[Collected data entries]
::::::::

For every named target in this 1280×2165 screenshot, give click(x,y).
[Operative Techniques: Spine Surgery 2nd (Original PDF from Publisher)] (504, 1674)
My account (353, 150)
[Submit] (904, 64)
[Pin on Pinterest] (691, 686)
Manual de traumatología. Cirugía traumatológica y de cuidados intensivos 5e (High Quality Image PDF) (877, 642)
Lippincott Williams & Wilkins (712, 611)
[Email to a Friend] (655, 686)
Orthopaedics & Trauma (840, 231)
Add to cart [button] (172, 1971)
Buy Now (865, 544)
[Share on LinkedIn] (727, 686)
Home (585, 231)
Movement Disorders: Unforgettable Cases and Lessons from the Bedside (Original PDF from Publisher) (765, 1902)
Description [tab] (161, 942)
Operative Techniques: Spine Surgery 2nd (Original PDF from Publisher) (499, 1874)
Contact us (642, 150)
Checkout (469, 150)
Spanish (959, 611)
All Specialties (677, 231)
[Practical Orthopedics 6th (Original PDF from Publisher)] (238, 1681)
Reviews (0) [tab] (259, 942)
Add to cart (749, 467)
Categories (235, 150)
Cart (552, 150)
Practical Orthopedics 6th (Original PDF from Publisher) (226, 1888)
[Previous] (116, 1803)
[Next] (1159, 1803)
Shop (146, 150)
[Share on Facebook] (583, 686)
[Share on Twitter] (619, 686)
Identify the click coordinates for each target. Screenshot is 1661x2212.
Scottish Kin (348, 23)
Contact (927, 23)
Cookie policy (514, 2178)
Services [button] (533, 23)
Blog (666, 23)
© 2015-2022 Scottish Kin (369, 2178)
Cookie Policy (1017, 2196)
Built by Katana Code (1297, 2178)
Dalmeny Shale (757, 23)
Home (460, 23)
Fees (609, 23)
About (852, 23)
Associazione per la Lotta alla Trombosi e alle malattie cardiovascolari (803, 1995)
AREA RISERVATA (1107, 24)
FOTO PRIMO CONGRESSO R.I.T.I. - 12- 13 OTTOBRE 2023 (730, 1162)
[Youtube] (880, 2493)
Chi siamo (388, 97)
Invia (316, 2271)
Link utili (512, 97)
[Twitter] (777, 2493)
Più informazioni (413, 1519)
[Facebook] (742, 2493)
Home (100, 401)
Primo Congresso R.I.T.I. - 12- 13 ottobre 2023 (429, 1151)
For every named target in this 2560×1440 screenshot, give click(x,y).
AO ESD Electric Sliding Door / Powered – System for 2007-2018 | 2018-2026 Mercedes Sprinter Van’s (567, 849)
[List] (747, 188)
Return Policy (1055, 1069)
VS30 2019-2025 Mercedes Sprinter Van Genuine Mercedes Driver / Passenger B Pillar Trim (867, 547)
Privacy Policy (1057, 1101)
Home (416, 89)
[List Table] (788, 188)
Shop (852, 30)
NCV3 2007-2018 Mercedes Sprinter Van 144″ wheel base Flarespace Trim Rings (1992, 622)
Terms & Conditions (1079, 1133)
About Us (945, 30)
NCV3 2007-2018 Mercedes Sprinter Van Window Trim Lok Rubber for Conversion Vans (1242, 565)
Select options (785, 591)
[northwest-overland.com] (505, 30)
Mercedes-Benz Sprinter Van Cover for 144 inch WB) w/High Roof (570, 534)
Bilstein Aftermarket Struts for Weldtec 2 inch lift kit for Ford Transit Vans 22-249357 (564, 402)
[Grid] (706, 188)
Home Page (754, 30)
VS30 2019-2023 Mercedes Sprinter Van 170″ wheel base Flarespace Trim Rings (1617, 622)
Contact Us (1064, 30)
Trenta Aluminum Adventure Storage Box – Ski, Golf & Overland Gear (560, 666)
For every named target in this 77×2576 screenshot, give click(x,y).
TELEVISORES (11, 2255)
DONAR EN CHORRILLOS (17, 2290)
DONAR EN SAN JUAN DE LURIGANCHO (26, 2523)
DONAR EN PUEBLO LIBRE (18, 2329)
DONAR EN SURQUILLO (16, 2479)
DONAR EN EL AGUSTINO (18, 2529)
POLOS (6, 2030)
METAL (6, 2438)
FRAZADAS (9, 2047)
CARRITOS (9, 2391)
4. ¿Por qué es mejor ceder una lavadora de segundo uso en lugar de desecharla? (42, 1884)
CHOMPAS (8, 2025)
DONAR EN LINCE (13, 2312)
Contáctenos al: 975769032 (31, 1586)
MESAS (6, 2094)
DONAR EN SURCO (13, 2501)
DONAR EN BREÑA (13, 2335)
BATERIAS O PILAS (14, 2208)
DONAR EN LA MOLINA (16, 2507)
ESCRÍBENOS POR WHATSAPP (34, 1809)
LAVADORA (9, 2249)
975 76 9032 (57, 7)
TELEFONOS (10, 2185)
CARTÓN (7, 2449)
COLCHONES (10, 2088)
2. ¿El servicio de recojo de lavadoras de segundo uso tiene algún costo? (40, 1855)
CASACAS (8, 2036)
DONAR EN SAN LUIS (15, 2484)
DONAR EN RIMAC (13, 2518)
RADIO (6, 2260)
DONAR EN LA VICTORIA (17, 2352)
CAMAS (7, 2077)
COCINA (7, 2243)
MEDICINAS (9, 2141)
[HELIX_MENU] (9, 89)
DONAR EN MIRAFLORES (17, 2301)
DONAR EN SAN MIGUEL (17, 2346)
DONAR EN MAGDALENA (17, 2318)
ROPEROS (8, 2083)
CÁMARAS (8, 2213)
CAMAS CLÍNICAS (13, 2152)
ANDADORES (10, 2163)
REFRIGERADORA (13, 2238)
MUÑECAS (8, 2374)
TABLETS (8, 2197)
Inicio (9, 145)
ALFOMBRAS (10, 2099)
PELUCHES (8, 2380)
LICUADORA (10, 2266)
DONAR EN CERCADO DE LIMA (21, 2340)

::::::::

- [Assigned task]: Word for word, restate the entries from the first line to the line that has "Home (585, 231)", both included, and nothing else.

- [Answer space]:
For every named target in this 1280×2165 screenshot, give click(x,y).
[Operative Techniques: Spine Surgery 2nd (Original PDF from Publisher)] (504, 1674)
My account (353, 150)
[Submit] (904, 64)
[Pin on Pinterest] (691, 686)
Manual de traumatología. Cirugía traumatológica y de cuidados intensivos 5e (High Quality Image PDF) (877, 642)
Lippincott Williams & Wilkins (712, 611)
[Email to a Friend] (655, 686)
Orthopaedics & Trauma (840, 231)
Add to cart [button] (172, 1971)
Buy Now (865, 544)
[Share on LinkedIn] (727, 686)
Home (585, 231)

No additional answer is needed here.